Beyond Tomorrow: The Dark Side of Gen AI
The way conversation around artificial intelligence has picked up, there’s no dearth of news, and that’s a good thing for people who report on it. This week was particularly eventful, with notable developments and some weekend action.
Google’s AI Overviews experienced a major meltdown, generating bizarre and potentially harmful responses.
Oh, Google, when will you learn? Over the past weekend, Google’s recently introduced AI Overviews, designed to provide AI-generated responses to search queries, experienced a major meltdown. In many instances, the answers it generated were not just incorrect but also bizarre and potentially harmful. Asking Google how to ensure cheese sticks to pizza shouldn’t lead to suggestions like adding non-toxic glue or petrol to your noodles.
Newgen Software launched a Gen AI platform for banks, called LumYn, to enhance profitability and improve customer experiences.
We can’t go a week without mentioning OpenAI, and it’s only because it’s so interesting. In the past few weeks, the company had reality television levels of drama, but that seems to be cooling off a little bit now.
Immersive Labs conducted a study involving GenAI prompt injection attacks on chatbots, revealing that 88% of participants were able to trick a bot into exposing passwords.
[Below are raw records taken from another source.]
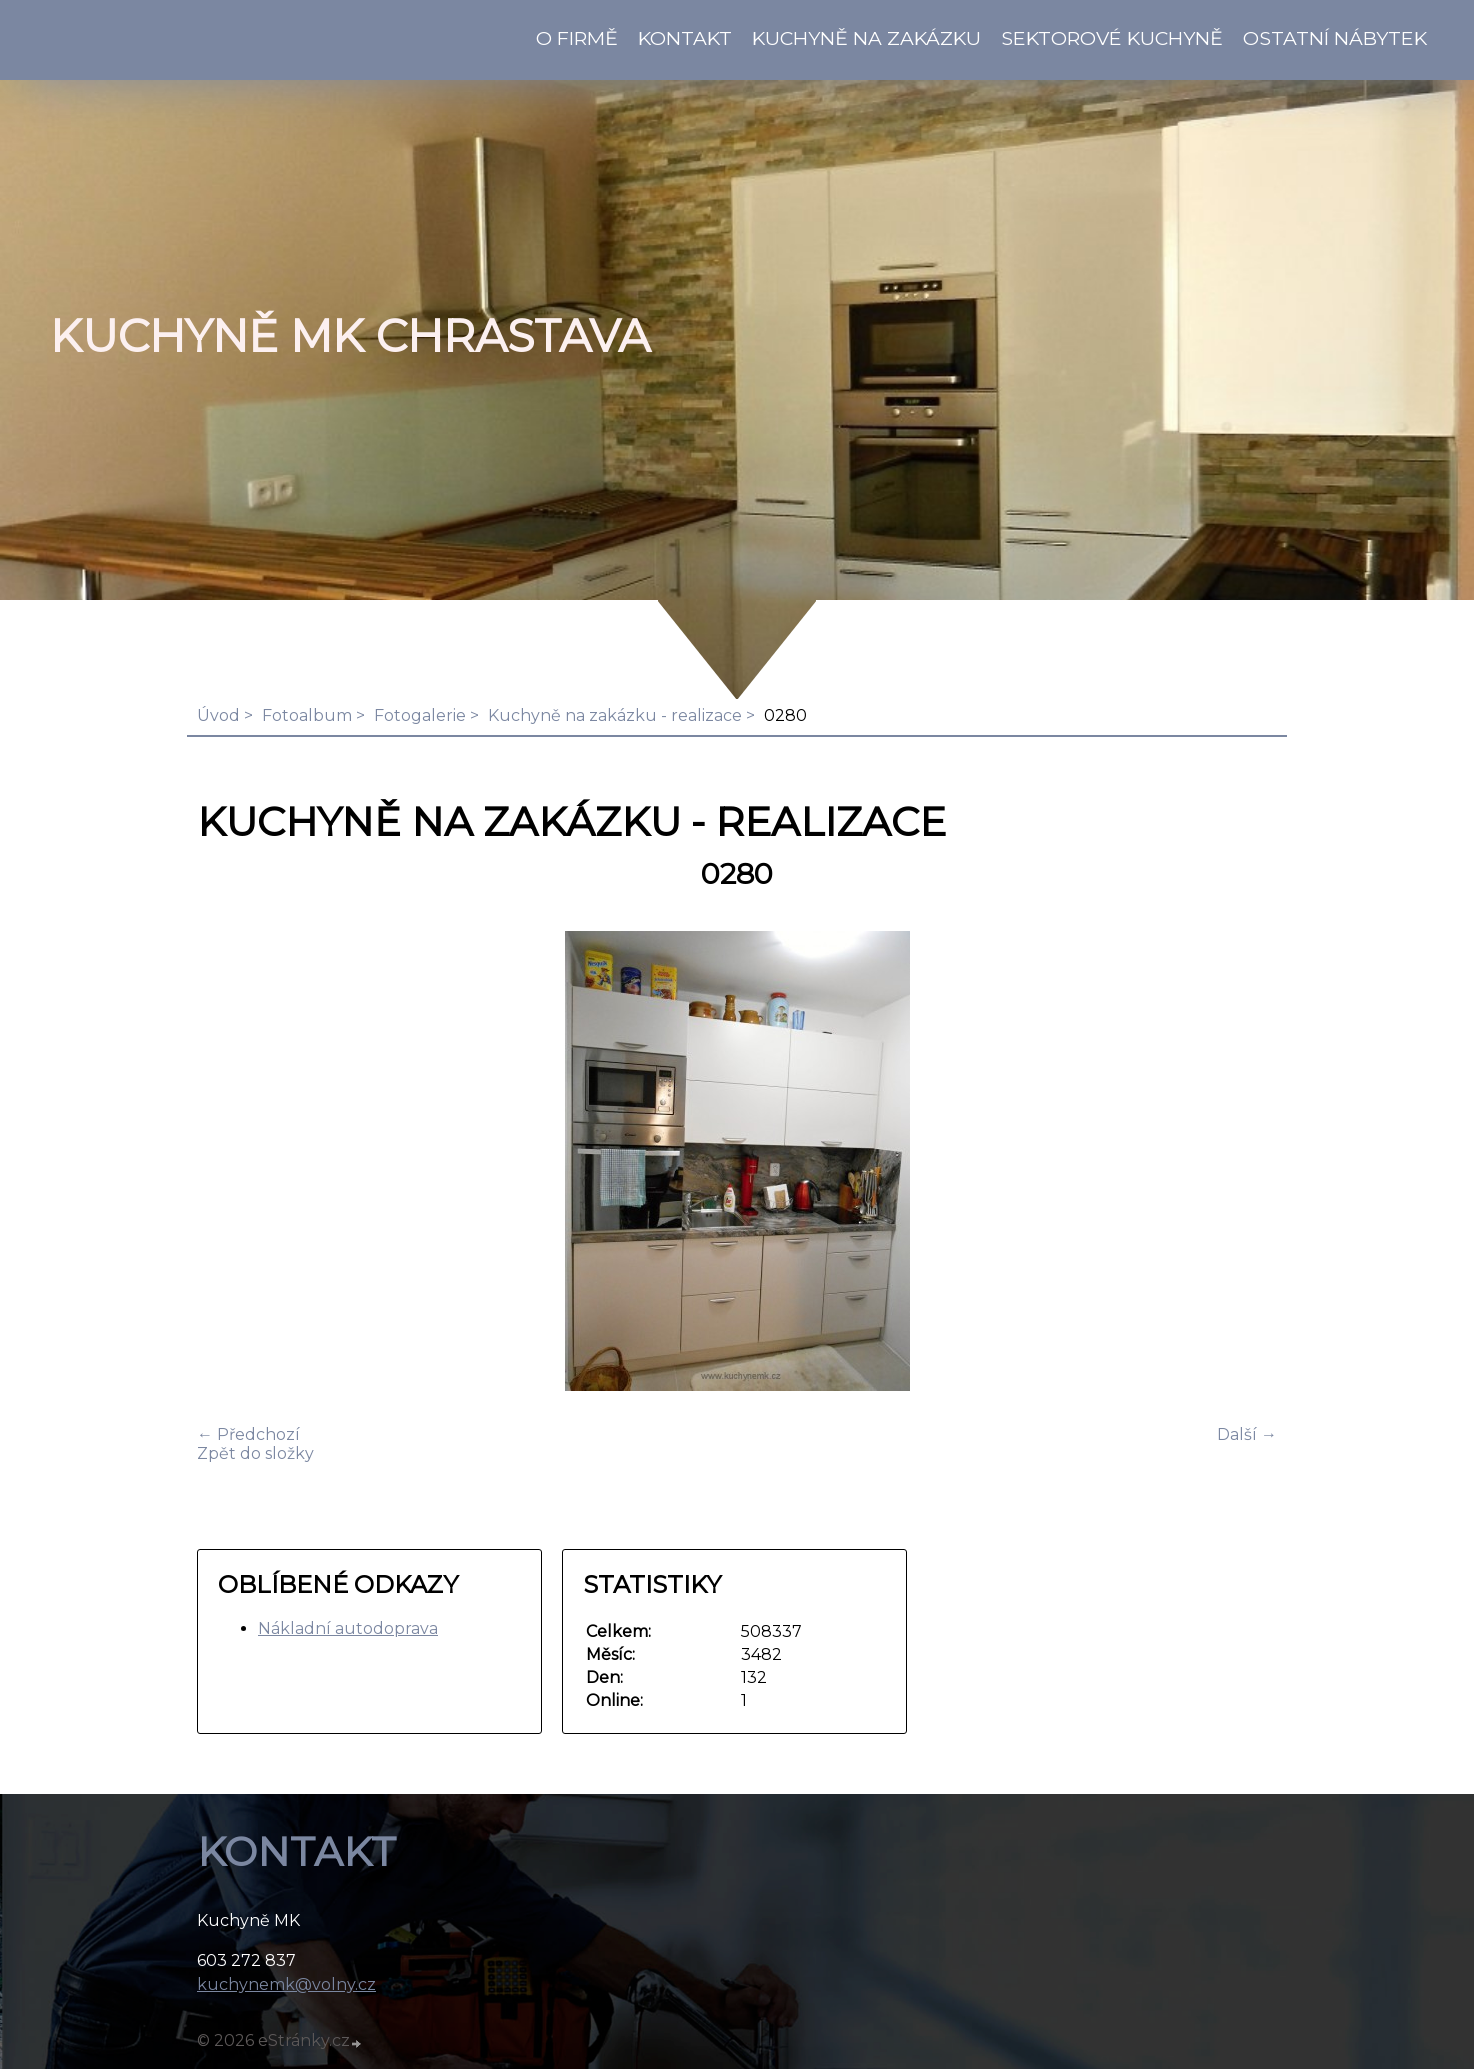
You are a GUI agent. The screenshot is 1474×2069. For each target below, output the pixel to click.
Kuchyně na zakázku (866, 38)
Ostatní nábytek (1335, 38)
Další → (1247, 1434)
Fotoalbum (307, 715)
Generative artificial intelligence presents dilemmas for security teams as they determine how to use it in ways that benefit their business without creating vulnerabilities. Immersive Labs, a Bristol, England-based cybersecurity firm that focuses on user training, recently performed a study involving GenAI prompt injection attacks on chatbots. It released a report of the results and found that 88% of participants were able to trick a bot into exposing passwords.
DataRobot, the enterprise AI platform leader, announced the integration of LLM evaluation measures aligned with a new initiative from the Singapore Government Agency, Infocomm Media Development Authority (IMDA).
DataRobot Collaborates with IMDA
On May 31, 2024, DataRobot, the enterprise AI platform leader, today announced the integration of LLM evaluation measures aligned with a new initiative from the Singapore Government Agency, Infocomm Media Development Authority (IMDA). The “Project Moonshot” initiative unveiled at the Singapore Asia Tech x Summit offers new capabilities that help AI practitioners and system owners manage LLM deployment risks by providing a common framework for benchmarking and red teaming evaluation.
“At DataRobot, our focus is addressing the confidence gap and helping organizations scale responsible use of generative AI,” said Jay Schuren, Chief Customer Officer, DataRobot. “We’re excited to announce that our latest product release incorporates Project Moonshot’s testing toolkit and its benchmarking and evaluation tests. The result is that LLM evaluations are more accessible and help scale the responsible use of generative AI, enabling practitioners to turn on and configure guard models to change the behavior and responses of LLMs.”
Project Moonshot delivers three core capabilities for AI practitioners and system owners:
- Automated evaluation tools for generative AI solutions that easily integrate into CI/CD pipelines.
- A benchmark repository allowing teams to run evaluations relevant to their applications by curating the right benchmarks.
- A one-stop tool for AI red teaming, from jailbreaks to customized attacks.
It’s Time to Adjust Our Approach to AI
Large language models aren’t currently a safe training ground for sensitive information, like exposed personal data or payment info like credit card data. Breen provided some recommendations for protecting data when using LLMs like GPT in business environments.
“The simple answer is not to give any sensitive data to these models where unauthorized or untrusted users can query the LLMs,” he said. “Developers and security teams should also know how data is transferred between components in GenAI applications. Knowing where data could be exposed means more protections can be put in place.”
Breen also recommended taking data loss prevention requirements into consideration for both user queries and the bot’s response, despite inherent vulnerabilities in DLP checks.
“Finally, ensure you have adequate logging in place, not just for access but also for the messages and responses sent to and from GenAI models,” Breen suggested. “This can help developers and security teams monitor for signs of attack and tune the application to limit potential impact.”
Analyzing logs over time could reveal patterns that indicate prompt injections. It can also help teams identify which users or web page visitors are a potential threat if the bot is embedded within an external-facing application.